(Provided data Opens)

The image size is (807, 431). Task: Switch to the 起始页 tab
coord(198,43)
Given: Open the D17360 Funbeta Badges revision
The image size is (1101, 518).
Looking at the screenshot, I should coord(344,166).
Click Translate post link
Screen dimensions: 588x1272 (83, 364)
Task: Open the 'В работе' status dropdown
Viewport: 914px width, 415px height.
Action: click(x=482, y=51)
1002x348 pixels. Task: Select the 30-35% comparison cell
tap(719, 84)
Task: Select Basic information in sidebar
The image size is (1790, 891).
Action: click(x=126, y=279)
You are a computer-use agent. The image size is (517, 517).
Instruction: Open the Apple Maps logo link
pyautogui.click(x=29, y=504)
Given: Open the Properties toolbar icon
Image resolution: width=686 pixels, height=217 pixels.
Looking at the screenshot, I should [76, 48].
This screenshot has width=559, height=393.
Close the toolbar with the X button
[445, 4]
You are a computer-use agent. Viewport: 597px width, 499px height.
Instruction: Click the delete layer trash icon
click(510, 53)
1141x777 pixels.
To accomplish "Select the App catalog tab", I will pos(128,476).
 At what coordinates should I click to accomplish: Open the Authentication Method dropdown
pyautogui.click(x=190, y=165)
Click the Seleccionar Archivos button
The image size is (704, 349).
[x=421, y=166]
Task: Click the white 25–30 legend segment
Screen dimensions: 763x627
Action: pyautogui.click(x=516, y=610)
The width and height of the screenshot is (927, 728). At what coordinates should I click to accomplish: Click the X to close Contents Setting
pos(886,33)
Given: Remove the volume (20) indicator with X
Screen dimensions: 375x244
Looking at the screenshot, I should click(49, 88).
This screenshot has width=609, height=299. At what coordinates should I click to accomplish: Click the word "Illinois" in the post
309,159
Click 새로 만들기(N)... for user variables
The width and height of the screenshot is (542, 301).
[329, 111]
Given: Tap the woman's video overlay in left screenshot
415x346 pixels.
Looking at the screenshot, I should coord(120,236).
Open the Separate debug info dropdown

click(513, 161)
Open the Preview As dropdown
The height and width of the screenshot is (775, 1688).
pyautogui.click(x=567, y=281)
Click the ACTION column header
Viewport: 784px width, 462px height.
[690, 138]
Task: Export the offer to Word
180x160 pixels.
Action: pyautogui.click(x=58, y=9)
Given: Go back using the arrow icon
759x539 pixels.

(Provided data Closes)

*Exercise requirements:* Using the material above, work out how many lines contain the string "computer". Give that number alone.

*Task solution:* 2